__SOURCE DOCUMENT__:

---*---

The recent decision of Aikens J in Enterprise Oil Limited v Strand Insurance Company Limited [2006] EWHC 58 Comm ("Enterprise Oil") goes some way to put at rest fears that the decision of Colman J in Lumberman’s Mutual Casualty Co v Bovis Lend Lease Ltd [2005] 1 Lloyd’s Rep 494 ("Lumberman’s") has rendered it impossible for insureds to recover from their liability insurers anything paid under a settlement of insured and non-insured liabilities unless the settlement itself identified what was agreed to be paid in respect of the insured liabilities. However, until there is a judgment of the Court of Appeal on this point, uncertainty about the consequences of Lumberman’s remains.

The Enterprise Oil case concerned a claim for an indemnity under a liability policy. The Claimant, Enterprise Oil, was a defendant in US proceedings brought by a US drilling company, Rowan. Various claims were advanced by Rowan against Enterprise Oil, including a claim for tortious interference with a contract. Following a dry run of the trial before a mock jury, the defendants, including Enterprise Oil, concluded a Settlement Agreement with Rowan. The Settlement Agreement provided for the payment of a single lump sum amount to Rowan. It also provided that each defendant was jointly and severally liable to Rowan for the lump sum. The Settlement Agreement did not divide up the lump sum between the defendants. Instead, the defendants agreed between themselves the amount each was to pay towards the total. Nor did the Settlement Agreement apportion particular sums to particular causes of action or heads of damage claimed in the action.

Enterprise Oil paid its agreed share of the settlement sum and sought reimbursement of its share from its captive liability insurer, Strand. The policy issued by Strand to Enterprise Oil indemnified Enterprise Oil in respect of all sums which Enterprise Oil may be "obligated to pay by reason of liability imposed by law or under agreement or otherwise" on account of (amongst other perils) the infringement of contract rights.

---*---

(Collected data)
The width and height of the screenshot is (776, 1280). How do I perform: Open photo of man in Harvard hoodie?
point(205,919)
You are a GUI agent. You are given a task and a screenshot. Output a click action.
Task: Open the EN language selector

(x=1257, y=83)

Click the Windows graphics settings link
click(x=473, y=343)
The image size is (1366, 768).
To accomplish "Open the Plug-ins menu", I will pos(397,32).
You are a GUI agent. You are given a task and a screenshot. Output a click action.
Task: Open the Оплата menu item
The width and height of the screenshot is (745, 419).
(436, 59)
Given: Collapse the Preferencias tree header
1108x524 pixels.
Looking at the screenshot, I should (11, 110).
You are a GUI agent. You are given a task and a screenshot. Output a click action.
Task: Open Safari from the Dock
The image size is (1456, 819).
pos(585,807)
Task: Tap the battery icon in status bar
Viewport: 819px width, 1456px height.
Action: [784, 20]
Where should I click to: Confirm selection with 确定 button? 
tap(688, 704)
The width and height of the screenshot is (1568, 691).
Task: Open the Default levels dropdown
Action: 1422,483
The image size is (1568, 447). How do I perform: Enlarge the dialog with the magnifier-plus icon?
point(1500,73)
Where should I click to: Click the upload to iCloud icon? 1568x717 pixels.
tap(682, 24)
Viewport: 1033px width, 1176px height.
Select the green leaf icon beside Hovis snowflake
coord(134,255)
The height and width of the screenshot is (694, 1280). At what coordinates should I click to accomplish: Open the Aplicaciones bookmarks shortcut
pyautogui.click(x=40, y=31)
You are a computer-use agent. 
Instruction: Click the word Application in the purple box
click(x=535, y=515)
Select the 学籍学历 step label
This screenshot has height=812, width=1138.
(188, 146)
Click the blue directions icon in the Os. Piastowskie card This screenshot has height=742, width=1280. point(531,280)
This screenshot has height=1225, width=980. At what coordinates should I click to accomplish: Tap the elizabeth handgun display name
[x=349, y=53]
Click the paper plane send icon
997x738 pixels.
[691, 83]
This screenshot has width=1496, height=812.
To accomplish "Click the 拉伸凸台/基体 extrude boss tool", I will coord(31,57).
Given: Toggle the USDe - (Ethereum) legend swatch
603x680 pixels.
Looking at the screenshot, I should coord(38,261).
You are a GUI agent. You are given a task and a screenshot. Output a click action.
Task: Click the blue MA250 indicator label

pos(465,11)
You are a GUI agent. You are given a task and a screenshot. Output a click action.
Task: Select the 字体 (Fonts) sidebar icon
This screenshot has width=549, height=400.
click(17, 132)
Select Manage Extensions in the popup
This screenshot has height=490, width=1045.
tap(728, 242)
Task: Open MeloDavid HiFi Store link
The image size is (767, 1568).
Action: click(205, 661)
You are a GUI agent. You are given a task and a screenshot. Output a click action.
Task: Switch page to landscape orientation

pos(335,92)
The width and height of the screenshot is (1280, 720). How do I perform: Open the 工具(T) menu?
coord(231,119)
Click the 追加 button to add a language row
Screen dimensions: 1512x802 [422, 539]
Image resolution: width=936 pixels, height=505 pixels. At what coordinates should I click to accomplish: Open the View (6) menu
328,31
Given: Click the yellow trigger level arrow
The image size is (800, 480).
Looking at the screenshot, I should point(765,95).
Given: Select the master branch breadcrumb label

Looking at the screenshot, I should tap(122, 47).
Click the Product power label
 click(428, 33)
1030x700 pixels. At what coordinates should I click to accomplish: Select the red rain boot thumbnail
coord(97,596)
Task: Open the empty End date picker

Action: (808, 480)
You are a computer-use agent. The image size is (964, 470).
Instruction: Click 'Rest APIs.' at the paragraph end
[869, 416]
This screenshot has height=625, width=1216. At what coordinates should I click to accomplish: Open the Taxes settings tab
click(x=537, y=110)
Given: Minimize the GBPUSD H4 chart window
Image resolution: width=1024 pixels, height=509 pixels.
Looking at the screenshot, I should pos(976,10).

---*---

__EXERCISE TASKS__:
1) From the listing, reproduce word for word the lines starting at the one that contains "Select Manage Extensions in the popup" and ending at the one that contains "Looking at the screenshot, I should point(765,95).", both included.
2) Carry the text on the Enterprise Oil liability insurance case forward from its last sentence.

__EXPECTED OUTPUTS__:
1)
Select Manage Extensions in the popup
This screenshot has height=490, width=1045.
tap(728, 242)
Task: Open MeloDavid HiFi Store link
The image size is (767, 1568).
Action: click(205, 661)
You are a GUI agent. You are given a task and a screenshot. Output a click action.
Task: Switch page to landscape orientation

pos(335,92)
The width and height of the screenshot is (1280, 720). How do I perform: Open the 工具(T) menu?
coord(231,119)
Click the 追加 button to add a language row
Screen dimensions: 1512x802 [422, 539]
Image resolution: width=936 pixels, height=505 pixels. At what coordinates should I click to accomplish: Open the View (6) menu
328,31
Given: Click the yellow trigger level arrow
The image size is (800, 480).
Looking at the screenshot, I should point(765,95).

2)
Enterprise Oil’s case was that by reason of the Settlement Agreement, it had incurred an insured liability (tortious interference with contract) and was entitled to indemnity in respect of the amount it had paid. Enterprise Oil accepted that Rowan had claimed in the US proceedings matters for which Enterprise Oil could not claim indemnity from Strand, including punitive damages and irrecoverable costs, and that these claims had been disposed of within the settlement.

At the instigation of its reinsurers, Strand denied indemnity on a number of grounds. One of the grounds for refusing indemnity was that because there was no specific identification in the Settlement Agreement of the cost to Enterprise Oil of the only (alleged) liability which was insured under the policy (tortious interference), Enterprise Oil could recover nothing.

The basis for this somewhat unattractive proposition was Colman J’s decision in Lumberman’s. At paragraph 47 of the judgment in that case, Colman J had held that if a settlement agreement is made in respect of liability to a third party for several heads of loss, only one or some of which are insured under the policy, then unless the settlement agreement specifically identifies that part of the settlement sum that represents a loss by an insured peril under the policy, the insured loss has not been ascertained. This lack of ascertainment is then fatal to a claim under a liability policy. No amount of "extrinsic evidence" as to what part of the settlement was attributable to the insured peril is admissible.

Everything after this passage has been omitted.